The additional headline measure for the extended range is the discrete ranked probability skill score (RPSSD) for terciles of the weekly mean 2 m temperature in the northern extratropics in week 3 of the forecast (days 15–21). Unlike the medium-range score, which is based on real-time forecasts, this score is based on the evaluation of re-forecasts covering the preceding 18 to 20 years in order to increase sample size and improve the signal-to-noise ratio. The re-forecasts, run with the same model version as the real-time forecast, are used in the generation of the operational extended-range forecast products: forecasts are presented as anomalies relative to the re-forecast climate to account for model bias. The headline score is insensitive to bias because model quantiles are used for the forecast and analysis quantiles for the verification.
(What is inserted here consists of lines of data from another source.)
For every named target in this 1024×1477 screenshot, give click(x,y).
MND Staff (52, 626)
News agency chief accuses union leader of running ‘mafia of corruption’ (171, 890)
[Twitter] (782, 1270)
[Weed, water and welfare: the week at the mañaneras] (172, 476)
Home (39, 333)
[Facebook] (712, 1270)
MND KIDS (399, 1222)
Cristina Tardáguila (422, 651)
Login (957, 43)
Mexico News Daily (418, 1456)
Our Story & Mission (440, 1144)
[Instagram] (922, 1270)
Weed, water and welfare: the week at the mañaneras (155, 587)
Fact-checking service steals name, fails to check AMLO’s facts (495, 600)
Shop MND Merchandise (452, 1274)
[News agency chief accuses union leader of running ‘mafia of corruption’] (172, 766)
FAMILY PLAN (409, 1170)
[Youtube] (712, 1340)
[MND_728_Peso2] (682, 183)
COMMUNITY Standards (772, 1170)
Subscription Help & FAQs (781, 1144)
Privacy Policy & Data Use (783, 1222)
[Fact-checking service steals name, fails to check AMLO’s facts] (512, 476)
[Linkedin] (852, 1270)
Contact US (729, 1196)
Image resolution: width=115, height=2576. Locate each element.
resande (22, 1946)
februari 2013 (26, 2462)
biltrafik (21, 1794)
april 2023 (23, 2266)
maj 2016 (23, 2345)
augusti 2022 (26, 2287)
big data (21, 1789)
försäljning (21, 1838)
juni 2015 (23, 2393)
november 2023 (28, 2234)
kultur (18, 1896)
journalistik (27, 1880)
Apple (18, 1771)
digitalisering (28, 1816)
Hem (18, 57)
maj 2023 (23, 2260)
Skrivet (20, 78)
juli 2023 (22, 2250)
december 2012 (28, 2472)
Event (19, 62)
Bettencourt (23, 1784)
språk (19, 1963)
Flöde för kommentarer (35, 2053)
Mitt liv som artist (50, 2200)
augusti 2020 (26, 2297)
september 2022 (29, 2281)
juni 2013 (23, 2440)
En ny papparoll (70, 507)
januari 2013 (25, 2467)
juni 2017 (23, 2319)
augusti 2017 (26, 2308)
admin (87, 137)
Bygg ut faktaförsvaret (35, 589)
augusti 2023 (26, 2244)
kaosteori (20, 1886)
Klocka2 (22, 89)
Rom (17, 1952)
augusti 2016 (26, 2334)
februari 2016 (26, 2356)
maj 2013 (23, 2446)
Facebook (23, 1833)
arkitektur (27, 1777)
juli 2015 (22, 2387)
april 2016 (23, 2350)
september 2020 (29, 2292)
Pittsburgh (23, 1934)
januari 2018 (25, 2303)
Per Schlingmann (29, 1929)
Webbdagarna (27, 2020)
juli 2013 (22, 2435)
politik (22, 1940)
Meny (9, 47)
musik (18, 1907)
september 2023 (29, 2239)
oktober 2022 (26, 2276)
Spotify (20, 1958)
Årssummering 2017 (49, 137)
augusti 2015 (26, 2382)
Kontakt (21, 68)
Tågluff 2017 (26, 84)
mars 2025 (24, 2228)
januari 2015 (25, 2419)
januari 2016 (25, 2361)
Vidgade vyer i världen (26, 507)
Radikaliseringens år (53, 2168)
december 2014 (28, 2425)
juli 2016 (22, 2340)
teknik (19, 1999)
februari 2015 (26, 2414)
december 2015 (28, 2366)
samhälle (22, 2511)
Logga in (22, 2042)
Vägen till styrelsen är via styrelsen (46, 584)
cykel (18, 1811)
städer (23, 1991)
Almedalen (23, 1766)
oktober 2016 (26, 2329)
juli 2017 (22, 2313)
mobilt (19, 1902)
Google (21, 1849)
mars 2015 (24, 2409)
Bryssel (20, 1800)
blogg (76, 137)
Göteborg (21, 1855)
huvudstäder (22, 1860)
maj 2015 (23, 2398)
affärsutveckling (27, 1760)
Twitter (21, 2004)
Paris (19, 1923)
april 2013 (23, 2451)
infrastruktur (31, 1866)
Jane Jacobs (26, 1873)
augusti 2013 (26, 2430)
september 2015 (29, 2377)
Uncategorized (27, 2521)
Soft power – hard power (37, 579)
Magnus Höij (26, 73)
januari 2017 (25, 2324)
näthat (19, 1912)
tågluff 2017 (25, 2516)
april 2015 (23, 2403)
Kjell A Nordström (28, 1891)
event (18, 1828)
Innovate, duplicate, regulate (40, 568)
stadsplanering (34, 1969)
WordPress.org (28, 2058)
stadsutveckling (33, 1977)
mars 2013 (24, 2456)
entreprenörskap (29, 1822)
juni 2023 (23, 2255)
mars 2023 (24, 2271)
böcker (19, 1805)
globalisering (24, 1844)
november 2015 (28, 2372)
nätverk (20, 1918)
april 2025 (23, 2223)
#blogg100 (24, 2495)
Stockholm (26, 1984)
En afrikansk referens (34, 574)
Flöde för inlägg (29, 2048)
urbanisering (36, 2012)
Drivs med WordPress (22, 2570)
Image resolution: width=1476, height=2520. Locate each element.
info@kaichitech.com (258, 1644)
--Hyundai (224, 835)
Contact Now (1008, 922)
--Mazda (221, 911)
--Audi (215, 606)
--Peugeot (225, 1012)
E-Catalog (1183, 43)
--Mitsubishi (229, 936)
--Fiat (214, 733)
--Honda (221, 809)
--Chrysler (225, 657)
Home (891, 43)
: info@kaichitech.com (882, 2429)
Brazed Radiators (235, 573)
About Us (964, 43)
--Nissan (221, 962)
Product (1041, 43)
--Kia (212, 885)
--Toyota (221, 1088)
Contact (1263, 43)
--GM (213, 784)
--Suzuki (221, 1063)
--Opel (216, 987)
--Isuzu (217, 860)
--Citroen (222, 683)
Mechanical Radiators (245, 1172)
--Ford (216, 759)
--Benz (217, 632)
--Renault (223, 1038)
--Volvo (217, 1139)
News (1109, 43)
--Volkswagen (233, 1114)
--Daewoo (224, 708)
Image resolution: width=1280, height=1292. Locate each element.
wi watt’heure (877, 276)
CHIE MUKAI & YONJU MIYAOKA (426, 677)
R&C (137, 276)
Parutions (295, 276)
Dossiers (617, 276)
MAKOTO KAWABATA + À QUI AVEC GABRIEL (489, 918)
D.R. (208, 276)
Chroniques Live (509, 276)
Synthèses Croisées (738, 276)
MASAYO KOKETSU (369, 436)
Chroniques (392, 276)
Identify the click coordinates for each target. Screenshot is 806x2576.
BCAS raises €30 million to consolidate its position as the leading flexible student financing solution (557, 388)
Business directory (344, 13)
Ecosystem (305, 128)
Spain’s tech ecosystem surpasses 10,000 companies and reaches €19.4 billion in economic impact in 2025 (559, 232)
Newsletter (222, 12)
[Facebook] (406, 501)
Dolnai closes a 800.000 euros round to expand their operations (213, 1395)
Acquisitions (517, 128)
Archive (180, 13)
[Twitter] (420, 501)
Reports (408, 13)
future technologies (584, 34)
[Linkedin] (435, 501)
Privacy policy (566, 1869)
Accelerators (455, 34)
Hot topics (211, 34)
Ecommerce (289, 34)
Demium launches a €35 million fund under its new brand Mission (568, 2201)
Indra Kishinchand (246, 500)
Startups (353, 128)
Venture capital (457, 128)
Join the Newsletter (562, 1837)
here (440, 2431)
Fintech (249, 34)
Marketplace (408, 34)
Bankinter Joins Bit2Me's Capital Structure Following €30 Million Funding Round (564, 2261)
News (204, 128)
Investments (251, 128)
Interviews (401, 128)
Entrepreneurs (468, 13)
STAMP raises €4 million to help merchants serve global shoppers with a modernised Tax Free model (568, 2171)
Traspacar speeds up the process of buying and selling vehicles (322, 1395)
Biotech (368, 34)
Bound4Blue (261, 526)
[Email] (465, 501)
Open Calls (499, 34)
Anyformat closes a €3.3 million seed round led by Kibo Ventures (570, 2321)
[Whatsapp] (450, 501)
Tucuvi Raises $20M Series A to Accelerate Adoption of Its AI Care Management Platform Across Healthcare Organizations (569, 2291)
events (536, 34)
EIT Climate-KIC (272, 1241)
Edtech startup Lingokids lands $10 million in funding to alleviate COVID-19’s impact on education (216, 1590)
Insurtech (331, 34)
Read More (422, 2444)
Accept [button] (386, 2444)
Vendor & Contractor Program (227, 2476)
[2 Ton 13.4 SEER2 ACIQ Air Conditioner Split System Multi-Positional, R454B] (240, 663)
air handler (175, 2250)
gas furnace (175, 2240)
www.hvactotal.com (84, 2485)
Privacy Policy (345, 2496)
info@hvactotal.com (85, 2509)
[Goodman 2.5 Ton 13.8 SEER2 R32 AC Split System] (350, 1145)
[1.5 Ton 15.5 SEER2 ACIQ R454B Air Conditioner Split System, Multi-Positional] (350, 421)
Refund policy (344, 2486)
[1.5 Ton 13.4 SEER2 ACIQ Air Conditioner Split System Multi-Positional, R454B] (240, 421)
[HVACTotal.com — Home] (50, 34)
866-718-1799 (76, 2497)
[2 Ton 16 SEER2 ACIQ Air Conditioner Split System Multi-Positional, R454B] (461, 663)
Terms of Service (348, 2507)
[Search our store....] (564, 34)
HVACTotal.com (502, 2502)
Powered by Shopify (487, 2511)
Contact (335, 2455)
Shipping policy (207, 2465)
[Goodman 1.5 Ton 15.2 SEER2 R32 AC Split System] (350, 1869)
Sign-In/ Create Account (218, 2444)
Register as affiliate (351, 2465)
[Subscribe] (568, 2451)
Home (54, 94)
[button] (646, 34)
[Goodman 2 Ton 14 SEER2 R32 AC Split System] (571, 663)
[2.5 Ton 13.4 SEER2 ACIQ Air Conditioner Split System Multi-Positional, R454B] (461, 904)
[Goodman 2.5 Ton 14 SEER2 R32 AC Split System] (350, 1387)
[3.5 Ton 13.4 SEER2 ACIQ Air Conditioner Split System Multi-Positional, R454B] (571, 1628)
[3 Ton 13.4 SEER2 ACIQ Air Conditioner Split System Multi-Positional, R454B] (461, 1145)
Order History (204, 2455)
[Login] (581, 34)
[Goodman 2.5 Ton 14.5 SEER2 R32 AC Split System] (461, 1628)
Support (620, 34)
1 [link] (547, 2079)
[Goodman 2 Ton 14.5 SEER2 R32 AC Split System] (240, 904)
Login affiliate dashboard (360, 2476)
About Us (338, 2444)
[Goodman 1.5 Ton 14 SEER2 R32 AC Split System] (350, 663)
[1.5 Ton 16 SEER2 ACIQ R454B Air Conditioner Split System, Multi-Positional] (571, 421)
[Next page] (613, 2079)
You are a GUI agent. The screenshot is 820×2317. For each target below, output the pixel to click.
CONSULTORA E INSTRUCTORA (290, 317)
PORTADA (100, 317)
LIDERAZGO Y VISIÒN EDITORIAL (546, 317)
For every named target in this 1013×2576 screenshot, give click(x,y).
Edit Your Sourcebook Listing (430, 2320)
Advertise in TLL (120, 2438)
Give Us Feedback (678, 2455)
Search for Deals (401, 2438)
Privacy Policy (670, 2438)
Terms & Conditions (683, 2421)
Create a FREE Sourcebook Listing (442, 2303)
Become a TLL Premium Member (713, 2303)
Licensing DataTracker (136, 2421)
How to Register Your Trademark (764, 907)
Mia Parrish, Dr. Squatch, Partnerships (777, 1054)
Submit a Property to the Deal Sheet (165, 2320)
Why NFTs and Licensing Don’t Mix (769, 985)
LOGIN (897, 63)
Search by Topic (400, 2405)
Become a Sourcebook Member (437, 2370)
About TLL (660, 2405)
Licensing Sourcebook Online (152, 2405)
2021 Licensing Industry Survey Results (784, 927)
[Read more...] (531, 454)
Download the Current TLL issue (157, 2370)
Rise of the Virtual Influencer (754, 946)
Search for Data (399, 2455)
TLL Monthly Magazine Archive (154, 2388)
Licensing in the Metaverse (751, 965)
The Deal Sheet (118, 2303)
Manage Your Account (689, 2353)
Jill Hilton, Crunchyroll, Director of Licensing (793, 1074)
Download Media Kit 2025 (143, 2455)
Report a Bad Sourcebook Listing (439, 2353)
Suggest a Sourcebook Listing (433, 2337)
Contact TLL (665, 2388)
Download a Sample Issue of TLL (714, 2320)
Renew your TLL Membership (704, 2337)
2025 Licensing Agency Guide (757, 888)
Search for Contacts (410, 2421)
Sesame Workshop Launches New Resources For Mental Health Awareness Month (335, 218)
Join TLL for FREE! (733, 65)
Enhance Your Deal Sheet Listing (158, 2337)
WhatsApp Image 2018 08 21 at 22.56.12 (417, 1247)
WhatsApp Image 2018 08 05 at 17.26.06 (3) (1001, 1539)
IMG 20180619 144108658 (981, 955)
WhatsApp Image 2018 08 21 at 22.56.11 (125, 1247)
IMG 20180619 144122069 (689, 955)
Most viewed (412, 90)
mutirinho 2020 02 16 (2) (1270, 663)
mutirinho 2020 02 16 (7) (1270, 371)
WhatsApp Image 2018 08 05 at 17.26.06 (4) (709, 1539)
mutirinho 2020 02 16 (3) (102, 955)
The focus on week 3 means that the score targets a forecast range which still has relatively low skill, although this has improved substantially over the last ten years. The downward trend from 2012–2015 visible in the plot is due to interannual atmospheric variability, which is driven by large-scale phenomena such as the El Niño Southern Oscillation (ENSO) or the Madden–Julian Oscillation (MJO). It occurs in spite of the relatively long (18-year to 20-year) re-forecast period on which each skill score value is based.
Another TAC Subgoup recommendation is to provide information on the partitioning of ENS improvements over time into resolution and reliability components. The former represents the information content (or discriminating ability) of the forecast, the latter shows how well the forecast is calibrated. Also, in addition to 2 m temperature, the skill of the forecast for 10 m wind speed and precipitation in week 3 will be monitored. The Subgroup agreed that the four Euro–Atlantic weather regimes are relevant for users. It encouraged ECMWF to continue its work on regimes and regime transitions, some of which could be carried out within the sub-seasonal to seasonal (S2S) project. Furthermore, it recommended that the MJO and North Atlantic regime real-time indices be included as supplementary scores. This would make it possible to monitor the skill of ECMWF’s Integrated Forecasting System (IFS) with respect to one of the main sources of extended-range predictability and its effects on European weather.
ECMWF would like to take this opportunity to thank the representatives of the Member States and verification experts for their work within the TAC Subgroup.